Books first. I dug out an old survival guide that belonged to my husband which was full of beautiful nuggets of information as well as wisdom that could be about survival or simply seen as great lessons in life. For instance: ‘Tell yourself, and keep on telling yourself that you will succeed – and you will! To be a survivor you must never stop trying – never!’ (An extract from ‘How to Survive’ by Brian Hildreth)
I visited my library and found more survival guides to look at. I read all the instructions and looked at all the diagrams and waited for some time to clear and so I could have a go at practising them myself. In the meantime, I kept writing and so I didn’t lose the flow of the story and got myself online to look at videos of people doing the skills. My favourite Youtuber was someone called Survival Lily and I watched a video of her making a fire countless times. She takes you through each step slowly and the description of making a fire with a firebow that appears in the finished book is thanks to Survival Lily’s clear and practical video.

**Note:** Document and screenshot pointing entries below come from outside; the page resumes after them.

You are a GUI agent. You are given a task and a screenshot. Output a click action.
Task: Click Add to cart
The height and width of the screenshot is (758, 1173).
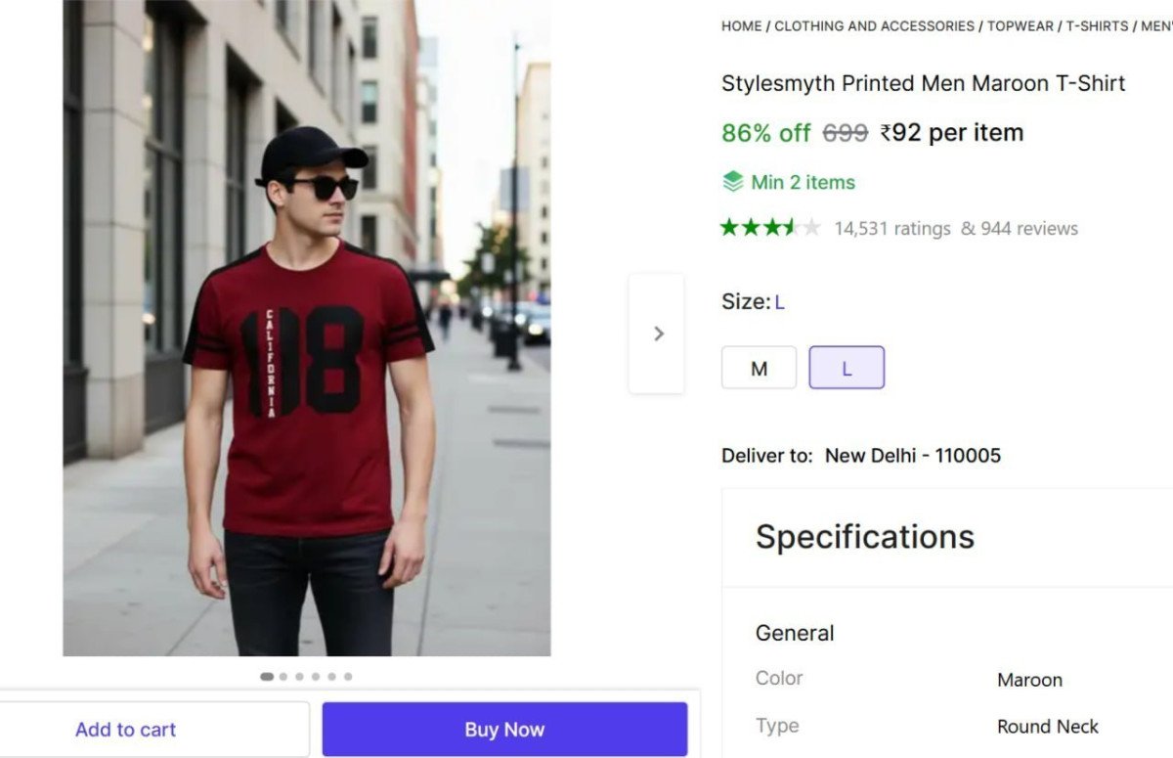click(126, 729)
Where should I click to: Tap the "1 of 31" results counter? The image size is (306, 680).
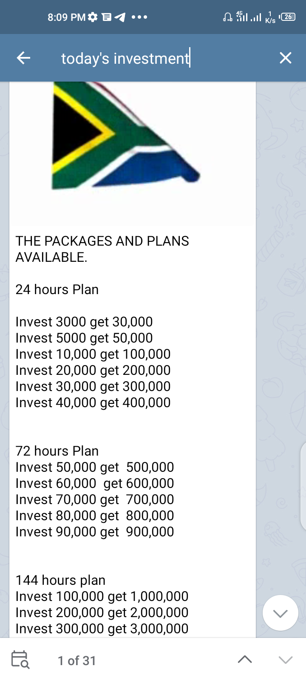(77, 660)
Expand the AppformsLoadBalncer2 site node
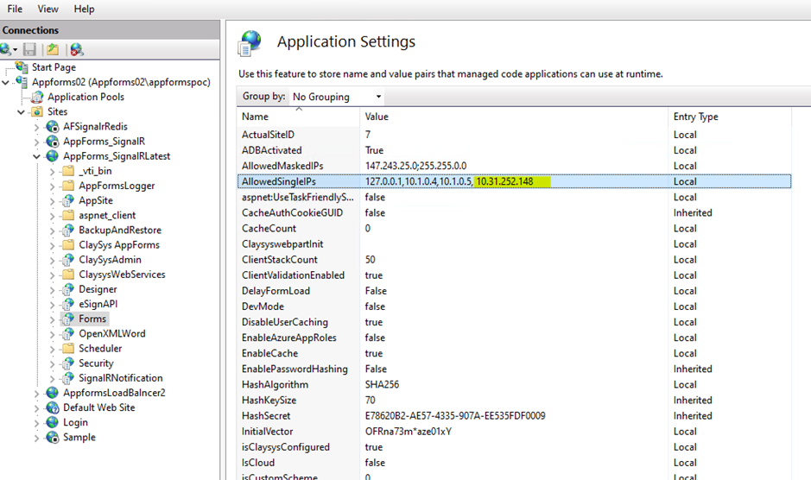Viewport: 811px width, 480px height. click(37, 393)
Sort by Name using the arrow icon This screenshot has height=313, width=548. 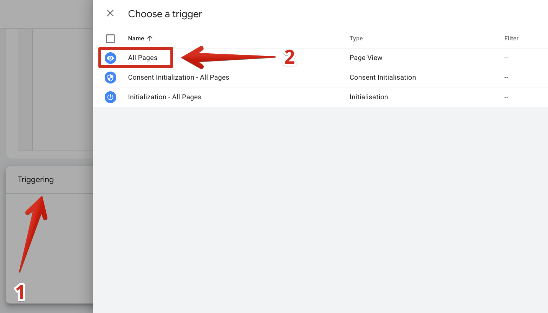[150, 38]
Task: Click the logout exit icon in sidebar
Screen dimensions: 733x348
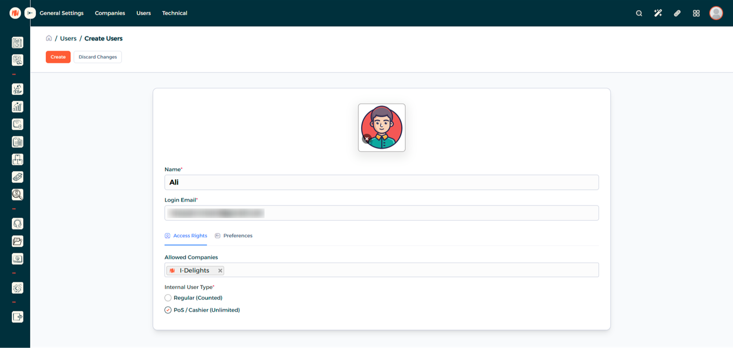Action: tap(17, 317)
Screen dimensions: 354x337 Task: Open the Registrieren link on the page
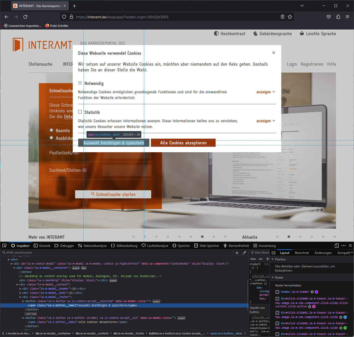(312, 64)
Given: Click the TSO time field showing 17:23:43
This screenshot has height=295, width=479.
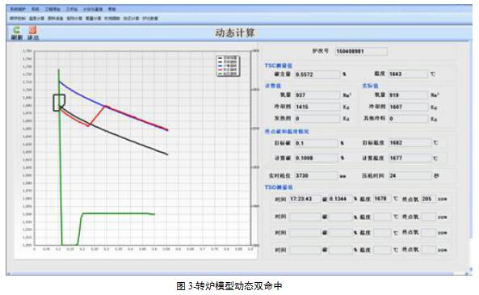Looking at the screenshot, I should click(305, 199).
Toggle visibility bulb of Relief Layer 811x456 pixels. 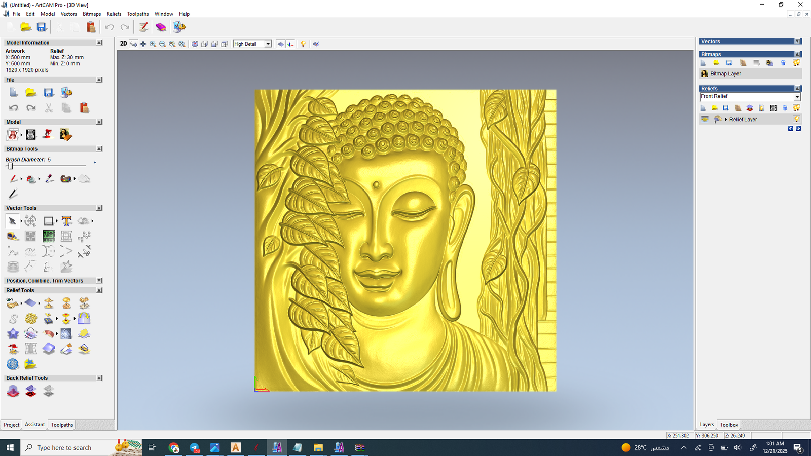point(796,119)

I have to admit something to you. I never was able to find the time to try out the survival skills that appear in ‘How I Saved the World in a Week’ before I finished writing the book. I still can’t make fire like Billy can. Sometimes even with a box of matches and dry kindling, it can be difficult for me to get my wood burning stove lit – I’m terrible. However, when lighting our wood burner, I still love that moment when the flames take hold and feel oddly proud of myself even though I know it’s not much of an achievement.
The skills that used to be critical to our survival have become lost in our modern age and yet I found writing about them and the meagre experiences that I managed to use to help imagine them, to be transformative. Is it because they so fully demand our attention? You have to be focused to make fire, you cannot eat the wrong berry. You really have to be there. And in an age where our attention is always being called upon, something that calls you to the present, that demands that you be there actually feels extraordinary.
It’s a work in progress for me but I’m still committed to improving my skillset.
About the author
Polly Ho-Yen used to be a primary school teacher in London and while she was teaching there she would get up very early in the morning to write stories. The first of those stories became her critically acclaimed debut novel BOY IN THE TOWER, which was shortlisted for the Waterstones Children’s Book Prize and the Blue Peter Book Award.